Há uma cultura de codependência cercando o diálogo, e Kerry ocupa o papel de facilitador. Um colunista israelense recentemente o comparou a uma babá que oferece aspirina em vez da cura. "Sua missão tem sido apenas manter as pessoas se encontrando e dialogando, em vez de forçá-las a assinar ou concordar", disse Mahdi Abdul Hadi, diretor da Sociedade Acadêmica Palestina para o Estudo de Assuntos Internacionais. "É um processo em que você vai para casa, come e dorme, mas você não sabe como será comer e dormir no segundo dia."
Especialistas no conflito palestino-israelense dizem que o máximo que o primeiro-ministro Binyamin Netanyahu está preparado para ceder está muito aquém do mínimo que o presidente Mahmoud Abbas, da Autoridade Palestina, está disposto a aceitar.
Netanyahu está impedido de avançar pelas divisões em sua coalizão de governo e no seu partido, o Likud, enquanto Abbas sofre as limitações do racha entre a Cisjordânia e a Faixa de Gaza, bem como as discórdias dentro de sua facção, a Fatah.
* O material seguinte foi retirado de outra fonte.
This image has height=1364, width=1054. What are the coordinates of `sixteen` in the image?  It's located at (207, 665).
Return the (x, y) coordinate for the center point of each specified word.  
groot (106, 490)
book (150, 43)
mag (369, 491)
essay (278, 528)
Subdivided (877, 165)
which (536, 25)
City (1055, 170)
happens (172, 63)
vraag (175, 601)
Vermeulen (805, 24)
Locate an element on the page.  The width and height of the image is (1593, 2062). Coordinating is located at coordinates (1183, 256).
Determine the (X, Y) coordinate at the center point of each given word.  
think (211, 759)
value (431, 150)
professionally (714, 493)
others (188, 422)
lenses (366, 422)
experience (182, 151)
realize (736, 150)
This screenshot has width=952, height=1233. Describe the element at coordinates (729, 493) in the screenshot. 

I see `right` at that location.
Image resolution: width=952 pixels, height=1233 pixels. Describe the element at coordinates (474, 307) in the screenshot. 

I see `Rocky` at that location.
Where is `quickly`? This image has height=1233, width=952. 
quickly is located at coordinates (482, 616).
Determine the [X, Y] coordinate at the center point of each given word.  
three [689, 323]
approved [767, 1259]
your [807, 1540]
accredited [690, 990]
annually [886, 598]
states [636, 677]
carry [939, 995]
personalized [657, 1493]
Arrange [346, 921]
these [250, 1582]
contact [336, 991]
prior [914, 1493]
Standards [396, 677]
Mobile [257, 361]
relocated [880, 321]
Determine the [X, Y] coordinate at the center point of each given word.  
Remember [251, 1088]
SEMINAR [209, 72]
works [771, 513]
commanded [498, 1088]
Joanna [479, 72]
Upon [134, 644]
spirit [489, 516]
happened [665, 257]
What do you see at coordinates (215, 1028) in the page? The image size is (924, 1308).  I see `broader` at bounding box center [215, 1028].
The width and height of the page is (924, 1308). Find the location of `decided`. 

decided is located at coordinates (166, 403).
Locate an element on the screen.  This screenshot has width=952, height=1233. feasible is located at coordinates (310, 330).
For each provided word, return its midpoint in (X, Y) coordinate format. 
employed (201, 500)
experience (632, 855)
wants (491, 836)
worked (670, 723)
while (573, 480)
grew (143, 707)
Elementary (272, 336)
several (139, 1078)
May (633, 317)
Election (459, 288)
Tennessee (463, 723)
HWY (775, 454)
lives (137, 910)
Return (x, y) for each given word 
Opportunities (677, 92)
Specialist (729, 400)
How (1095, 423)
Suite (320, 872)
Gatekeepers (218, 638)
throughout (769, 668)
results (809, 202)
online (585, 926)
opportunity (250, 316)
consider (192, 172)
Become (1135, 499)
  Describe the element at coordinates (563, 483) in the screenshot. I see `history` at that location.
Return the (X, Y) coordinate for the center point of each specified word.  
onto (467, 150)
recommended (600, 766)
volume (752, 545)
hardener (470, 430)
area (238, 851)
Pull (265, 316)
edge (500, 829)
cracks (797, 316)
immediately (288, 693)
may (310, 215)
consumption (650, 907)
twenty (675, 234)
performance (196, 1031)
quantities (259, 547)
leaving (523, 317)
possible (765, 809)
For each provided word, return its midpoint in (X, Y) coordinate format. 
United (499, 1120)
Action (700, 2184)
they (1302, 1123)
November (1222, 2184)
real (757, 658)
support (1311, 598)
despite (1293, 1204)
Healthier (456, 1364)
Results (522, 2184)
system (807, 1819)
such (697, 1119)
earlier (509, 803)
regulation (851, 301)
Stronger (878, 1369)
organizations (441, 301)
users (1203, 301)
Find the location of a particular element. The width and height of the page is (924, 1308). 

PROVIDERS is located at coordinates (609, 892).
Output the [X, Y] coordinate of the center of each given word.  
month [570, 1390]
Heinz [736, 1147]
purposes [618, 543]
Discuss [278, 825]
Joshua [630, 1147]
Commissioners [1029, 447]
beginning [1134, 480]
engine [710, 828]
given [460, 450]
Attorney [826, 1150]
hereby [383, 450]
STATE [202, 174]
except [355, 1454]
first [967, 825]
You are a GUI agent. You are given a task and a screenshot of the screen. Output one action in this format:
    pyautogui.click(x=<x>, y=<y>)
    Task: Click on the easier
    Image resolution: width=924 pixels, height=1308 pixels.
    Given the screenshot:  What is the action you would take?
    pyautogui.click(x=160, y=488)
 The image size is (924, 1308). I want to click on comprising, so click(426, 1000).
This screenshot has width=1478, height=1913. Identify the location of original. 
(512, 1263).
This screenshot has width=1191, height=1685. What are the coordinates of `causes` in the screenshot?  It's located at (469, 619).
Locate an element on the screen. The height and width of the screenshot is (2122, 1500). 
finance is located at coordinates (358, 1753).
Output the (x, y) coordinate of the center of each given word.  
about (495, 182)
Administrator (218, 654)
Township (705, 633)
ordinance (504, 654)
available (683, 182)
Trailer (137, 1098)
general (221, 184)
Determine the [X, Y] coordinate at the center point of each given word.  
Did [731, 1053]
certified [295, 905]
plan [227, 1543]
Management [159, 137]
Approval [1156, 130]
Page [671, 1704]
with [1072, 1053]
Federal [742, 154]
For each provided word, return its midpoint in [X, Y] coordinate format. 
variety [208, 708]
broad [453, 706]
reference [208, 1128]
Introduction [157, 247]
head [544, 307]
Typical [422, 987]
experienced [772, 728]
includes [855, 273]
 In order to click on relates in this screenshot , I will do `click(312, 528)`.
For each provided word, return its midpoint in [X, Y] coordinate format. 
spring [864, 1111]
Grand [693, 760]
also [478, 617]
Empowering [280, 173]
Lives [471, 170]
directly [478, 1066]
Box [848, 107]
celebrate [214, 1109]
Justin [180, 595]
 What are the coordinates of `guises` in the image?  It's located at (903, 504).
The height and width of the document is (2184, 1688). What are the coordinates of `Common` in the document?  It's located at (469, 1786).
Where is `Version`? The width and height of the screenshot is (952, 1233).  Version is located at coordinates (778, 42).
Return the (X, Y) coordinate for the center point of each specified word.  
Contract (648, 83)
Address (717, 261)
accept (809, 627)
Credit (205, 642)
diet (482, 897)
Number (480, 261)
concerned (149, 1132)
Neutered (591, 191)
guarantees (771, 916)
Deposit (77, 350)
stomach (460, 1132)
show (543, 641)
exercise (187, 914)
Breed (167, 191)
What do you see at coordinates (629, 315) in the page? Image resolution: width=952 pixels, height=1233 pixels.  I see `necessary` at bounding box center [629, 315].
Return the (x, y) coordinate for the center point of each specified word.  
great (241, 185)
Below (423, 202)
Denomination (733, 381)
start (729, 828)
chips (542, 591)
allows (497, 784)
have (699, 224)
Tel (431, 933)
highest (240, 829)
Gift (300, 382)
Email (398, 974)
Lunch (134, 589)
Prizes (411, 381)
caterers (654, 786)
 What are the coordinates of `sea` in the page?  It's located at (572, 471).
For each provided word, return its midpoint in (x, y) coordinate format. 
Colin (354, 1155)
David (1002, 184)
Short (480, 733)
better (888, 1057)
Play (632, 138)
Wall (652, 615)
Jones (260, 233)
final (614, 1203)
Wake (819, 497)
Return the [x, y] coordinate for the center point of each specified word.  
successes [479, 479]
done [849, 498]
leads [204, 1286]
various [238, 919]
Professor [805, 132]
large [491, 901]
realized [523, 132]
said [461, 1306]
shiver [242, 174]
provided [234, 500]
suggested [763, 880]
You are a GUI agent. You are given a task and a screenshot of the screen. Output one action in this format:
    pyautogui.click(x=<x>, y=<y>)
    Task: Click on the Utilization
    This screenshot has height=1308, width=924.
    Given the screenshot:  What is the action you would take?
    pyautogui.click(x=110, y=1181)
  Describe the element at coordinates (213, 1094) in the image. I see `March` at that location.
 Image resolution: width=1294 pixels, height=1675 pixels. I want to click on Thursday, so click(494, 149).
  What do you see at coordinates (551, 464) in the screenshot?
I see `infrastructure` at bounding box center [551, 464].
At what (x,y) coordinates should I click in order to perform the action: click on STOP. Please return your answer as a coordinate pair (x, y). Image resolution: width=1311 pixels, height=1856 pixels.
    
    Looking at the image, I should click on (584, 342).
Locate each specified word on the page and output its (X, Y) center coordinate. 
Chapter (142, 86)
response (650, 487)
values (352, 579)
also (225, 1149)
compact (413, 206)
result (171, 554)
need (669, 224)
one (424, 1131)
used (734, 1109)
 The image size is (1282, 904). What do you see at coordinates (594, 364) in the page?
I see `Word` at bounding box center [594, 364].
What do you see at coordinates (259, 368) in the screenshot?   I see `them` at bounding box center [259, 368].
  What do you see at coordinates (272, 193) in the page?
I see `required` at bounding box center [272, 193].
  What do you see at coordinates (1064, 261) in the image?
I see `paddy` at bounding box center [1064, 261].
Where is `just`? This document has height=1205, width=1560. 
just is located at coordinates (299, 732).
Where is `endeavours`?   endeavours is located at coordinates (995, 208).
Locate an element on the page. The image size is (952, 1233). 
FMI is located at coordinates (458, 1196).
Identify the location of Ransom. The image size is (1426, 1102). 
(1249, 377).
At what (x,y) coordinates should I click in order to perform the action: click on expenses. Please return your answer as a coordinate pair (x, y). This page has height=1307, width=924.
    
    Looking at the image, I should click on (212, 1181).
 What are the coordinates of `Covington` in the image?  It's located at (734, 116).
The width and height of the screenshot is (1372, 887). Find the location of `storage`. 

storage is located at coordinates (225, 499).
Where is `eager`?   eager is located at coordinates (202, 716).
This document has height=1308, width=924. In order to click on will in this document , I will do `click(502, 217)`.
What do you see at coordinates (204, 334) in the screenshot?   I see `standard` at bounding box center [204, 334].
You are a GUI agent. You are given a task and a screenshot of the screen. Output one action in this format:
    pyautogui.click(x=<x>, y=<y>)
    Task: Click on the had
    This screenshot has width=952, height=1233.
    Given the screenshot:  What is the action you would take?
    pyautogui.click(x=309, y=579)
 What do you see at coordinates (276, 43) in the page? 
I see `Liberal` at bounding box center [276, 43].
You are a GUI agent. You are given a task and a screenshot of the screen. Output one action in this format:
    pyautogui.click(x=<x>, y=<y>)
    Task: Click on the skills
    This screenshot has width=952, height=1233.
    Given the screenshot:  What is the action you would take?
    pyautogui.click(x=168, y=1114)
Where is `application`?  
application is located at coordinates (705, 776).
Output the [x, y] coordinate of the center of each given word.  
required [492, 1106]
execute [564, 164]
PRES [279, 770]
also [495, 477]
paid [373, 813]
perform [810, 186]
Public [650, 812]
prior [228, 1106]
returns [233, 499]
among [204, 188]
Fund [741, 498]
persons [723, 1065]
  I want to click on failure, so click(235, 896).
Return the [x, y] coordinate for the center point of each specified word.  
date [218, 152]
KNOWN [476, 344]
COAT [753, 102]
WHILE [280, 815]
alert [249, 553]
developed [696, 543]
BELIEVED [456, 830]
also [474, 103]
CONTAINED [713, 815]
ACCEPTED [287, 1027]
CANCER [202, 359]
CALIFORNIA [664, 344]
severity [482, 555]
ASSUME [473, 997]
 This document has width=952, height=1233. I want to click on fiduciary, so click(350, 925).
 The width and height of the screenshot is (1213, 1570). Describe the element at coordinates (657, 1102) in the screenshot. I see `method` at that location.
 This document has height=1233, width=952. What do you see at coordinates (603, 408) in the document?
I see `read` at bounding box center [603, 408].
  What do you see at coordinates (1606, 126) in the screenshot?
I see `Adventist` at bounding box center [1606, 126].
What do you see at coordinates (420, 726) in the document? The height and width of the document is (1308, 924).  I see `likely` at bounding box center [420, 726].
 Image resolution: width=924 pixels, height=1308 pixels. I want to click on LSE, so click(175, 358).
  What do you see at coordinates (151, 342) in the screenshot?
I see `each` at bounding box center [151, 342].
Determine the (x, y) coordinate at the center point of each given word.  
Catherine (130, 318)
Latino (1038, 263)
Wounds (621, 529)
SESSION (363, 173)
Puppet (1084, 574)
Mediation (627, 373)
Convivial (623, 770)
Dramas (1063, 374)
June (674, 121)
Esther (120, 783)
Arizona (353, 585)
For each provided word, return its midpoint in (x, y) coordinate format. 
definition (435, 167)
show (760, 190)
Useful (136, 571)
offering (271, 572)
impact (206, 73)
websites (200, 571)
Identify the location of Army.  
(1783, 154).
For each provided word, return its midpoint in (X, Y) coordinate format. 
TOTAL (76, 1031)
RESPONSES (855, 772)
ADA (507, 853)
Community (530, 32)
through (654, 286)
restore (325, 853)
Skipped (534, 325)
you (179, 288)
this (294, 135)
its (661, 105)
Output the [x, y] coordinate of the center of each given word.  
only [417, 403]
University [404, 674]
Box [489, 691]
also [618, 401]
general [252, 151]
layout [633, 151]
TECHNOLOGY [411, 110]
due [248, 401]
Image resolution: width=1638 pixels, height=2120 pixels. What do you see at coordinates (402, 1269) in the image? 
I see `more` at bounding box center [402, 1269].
Ainda assim, analistas e autoridades dizem que os israelenses, os palestinos e os americanos muito provavelmente ainda querem que as conversas continuem, tendo em vista os levantes no mundo árabe e as divergências quanto ao programa nuclear iraniano.
Husam Zomlot, alto funcionário palestino, disse que a continuidade da construção de assentamentos israelenses na Cisjordânia, entre outras ações, está "transformando o processo em uma piada". Ele e outros palestinos defendem um diálogo multilateral tendo como modelo o que foi feito para o Irã e a Síria.
Em Israel, ex-autoridades estão pedindo "medidas unilaterais coordenadas", pelas quais Israel abandonaria alguns assentamentos e entregaria aos palestinos o controle da maior parte da Cisjordânia.
Mas Itamar Rabinovich, ex-embaixador israelense nos Estados Unidos, diz que estar sentado à mesa de negociações ainda é melhor do que não estar lá.
Ele disse: "Evitar escorregar para o abismo é bom em si mesmo, e, se você é um otimista, dirá que isso propicia uma nova chance para avançar".